◆ PROBLEM REQUIREMENTS ◆
Without any pictures, restate the full set of records below exactly.

===== AVAILABLE DATA =====

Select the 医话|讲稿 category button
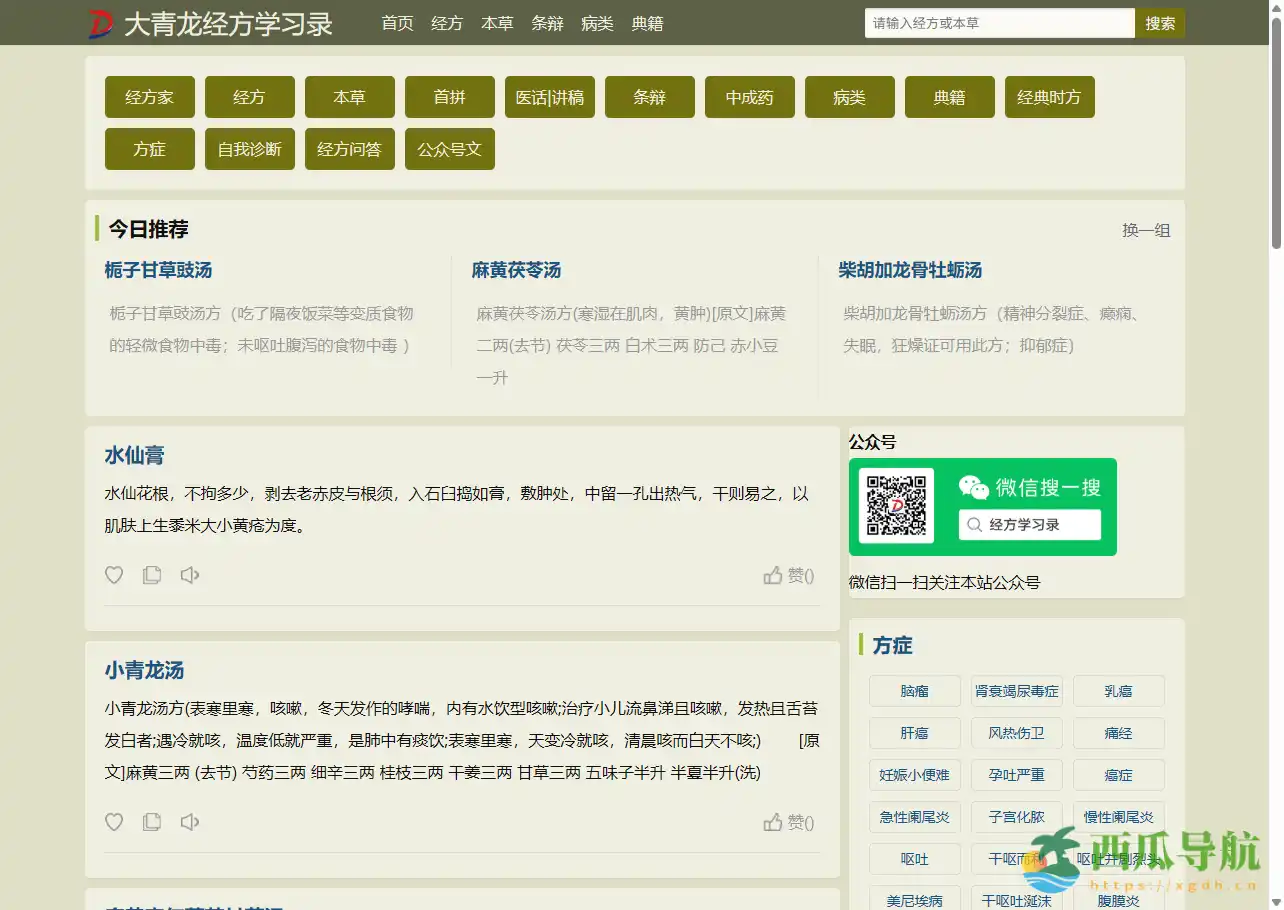click(x=549, y=97)
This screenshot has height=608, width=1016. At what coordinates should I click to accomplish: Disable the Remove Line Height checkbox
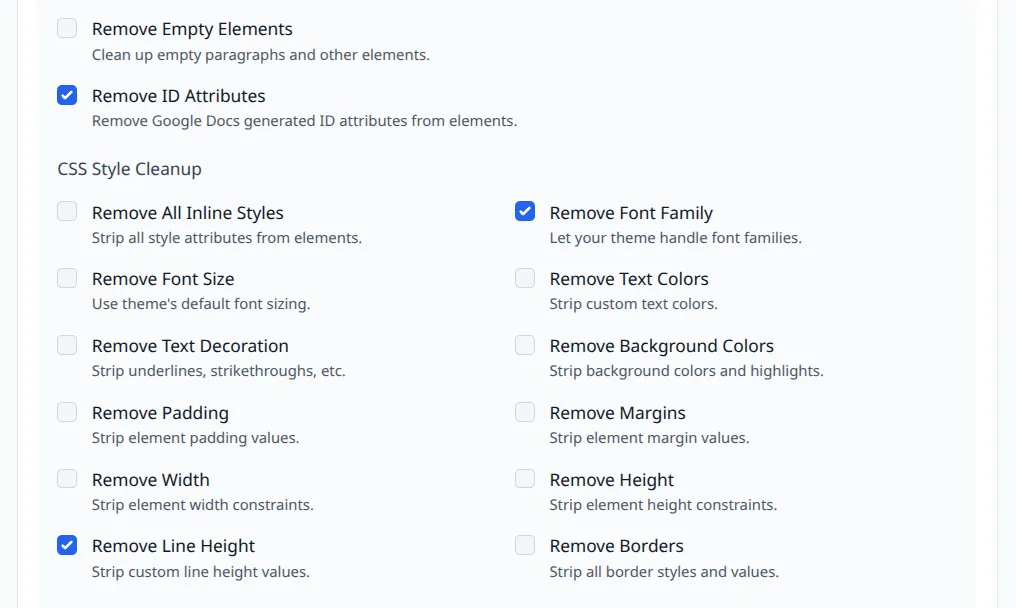(x=66, y=545)
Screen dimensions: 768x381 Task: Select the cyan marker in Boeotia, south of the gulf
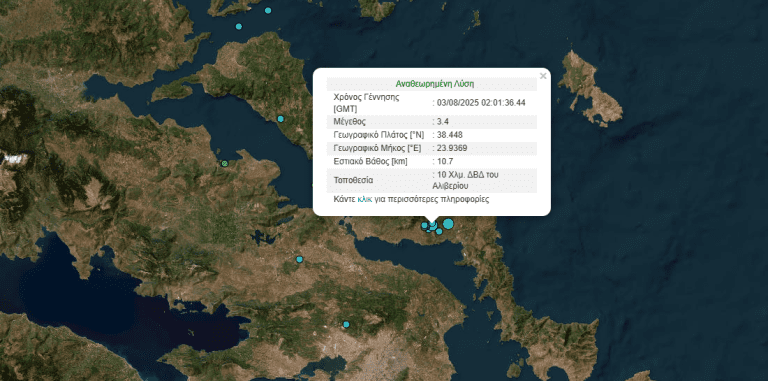[x=300, y=259]
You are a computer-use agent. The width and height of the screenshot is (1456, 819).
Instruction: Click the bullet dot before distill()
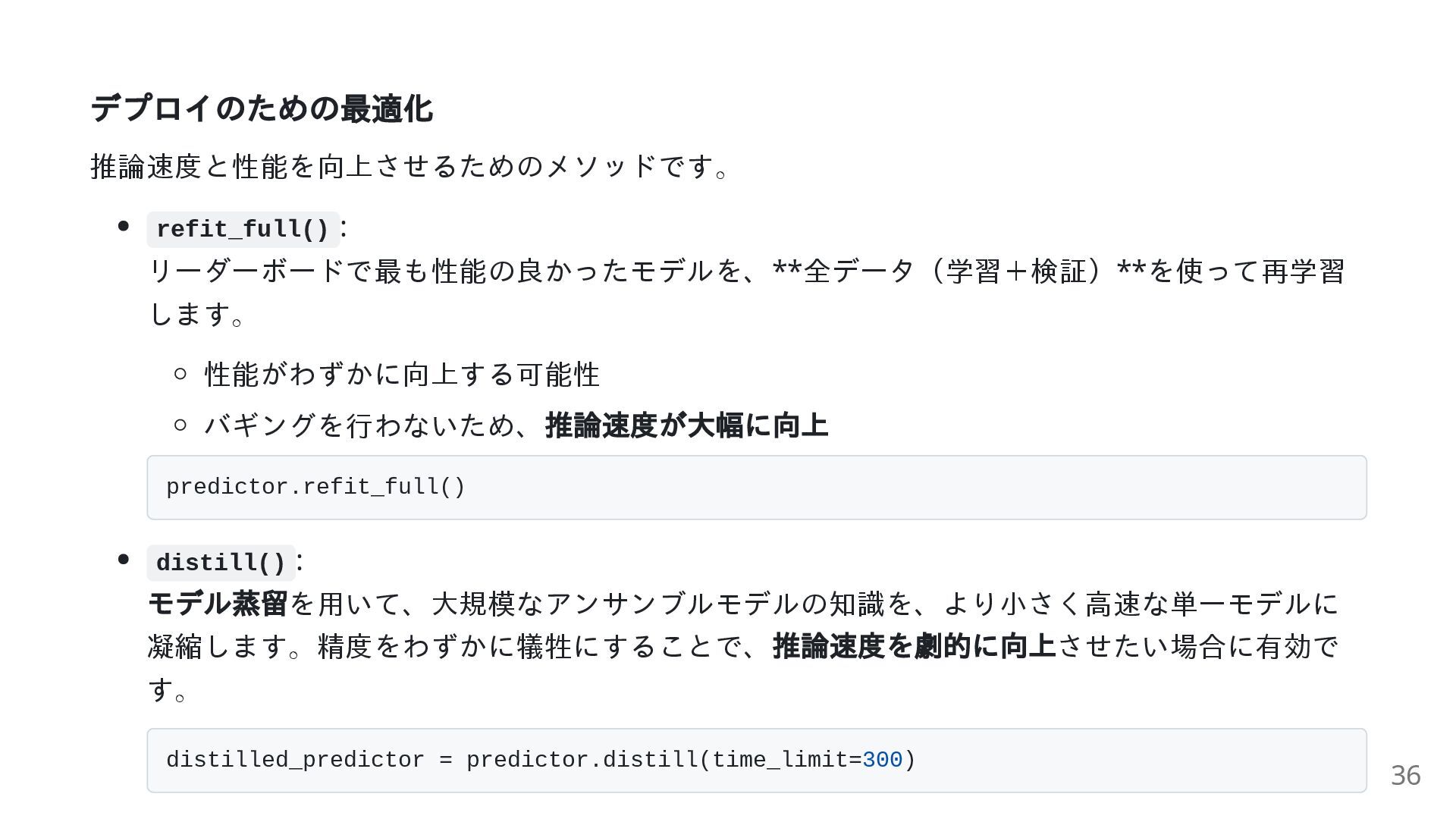point(124,560)
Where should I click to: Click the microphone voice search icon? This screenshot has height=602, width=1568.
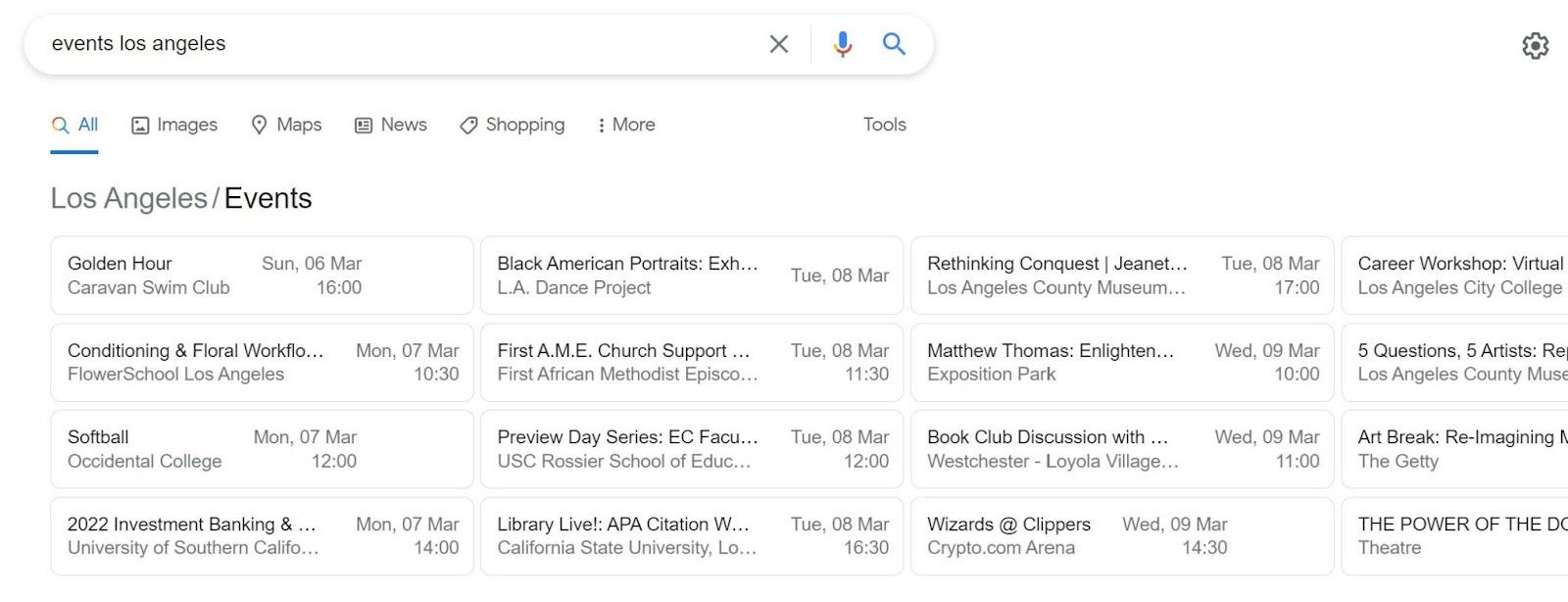843,43
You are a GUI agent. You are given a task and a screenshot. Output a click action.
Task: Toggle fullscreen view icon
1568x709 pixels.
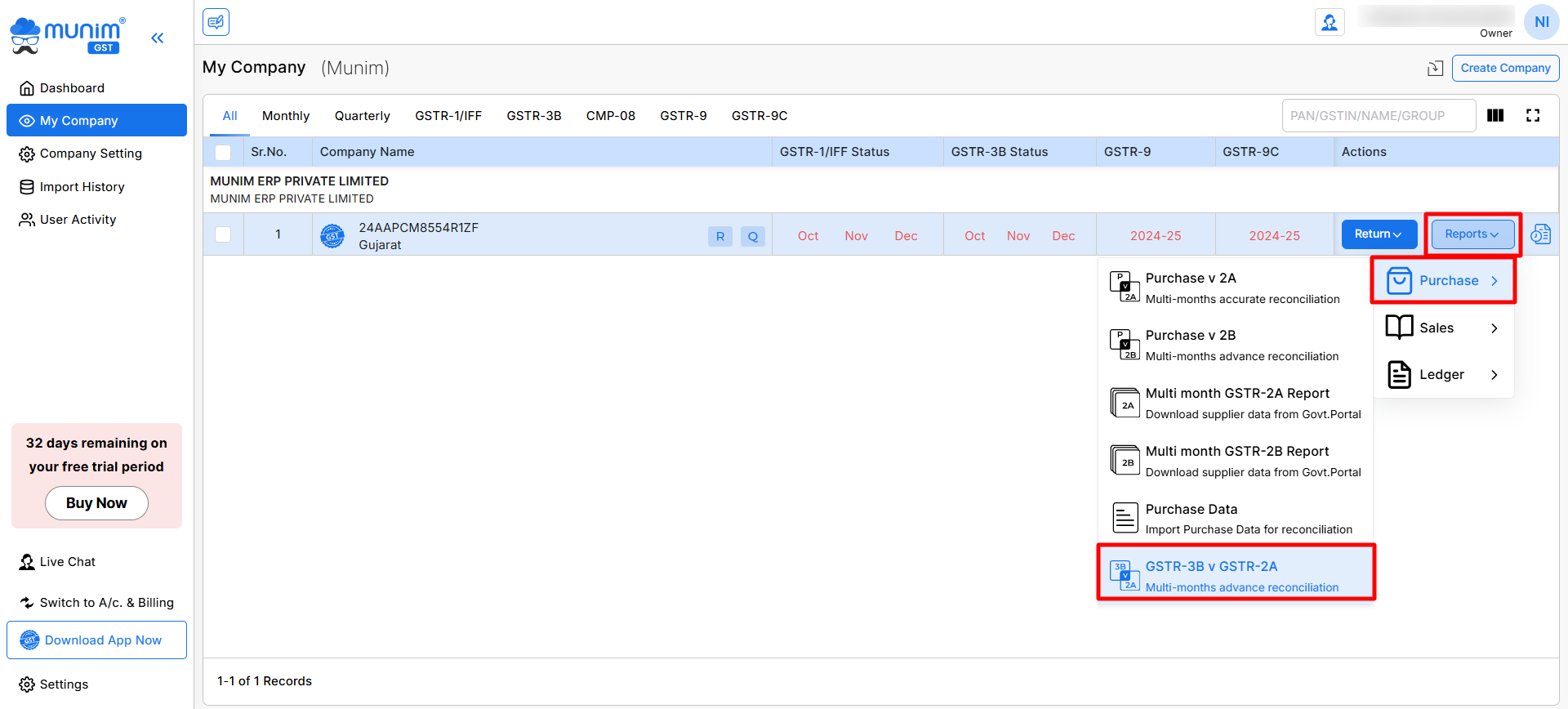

=====

◆ WORKED SOLUTION ◆
Select the 医话|讲稿 category button
click(x=549, y=97)
This screenshot has height=608, width=1016. At what coordinates should I click to accomplish: Disable the Remove Line Height checkbox
(x=66, y=545)
Screen dimensions: 768x381 Task: Select the cyan marker in Boeotia, south of the gulf
[x=300, y=259]
You are a computer-use agent. The width and height of the screenshot is (1456, 819).
Instruction: Click the bullet dot before distill()
point(124,560)
Where should I click to: Click the microphone voice search icon? This screenshot has height=602, width=1568.
843,43
You are a GUI agent. You are given a task and a screenshot. Output a click action.
Task: Toggle fullscreen view icon
1568x709 pixels.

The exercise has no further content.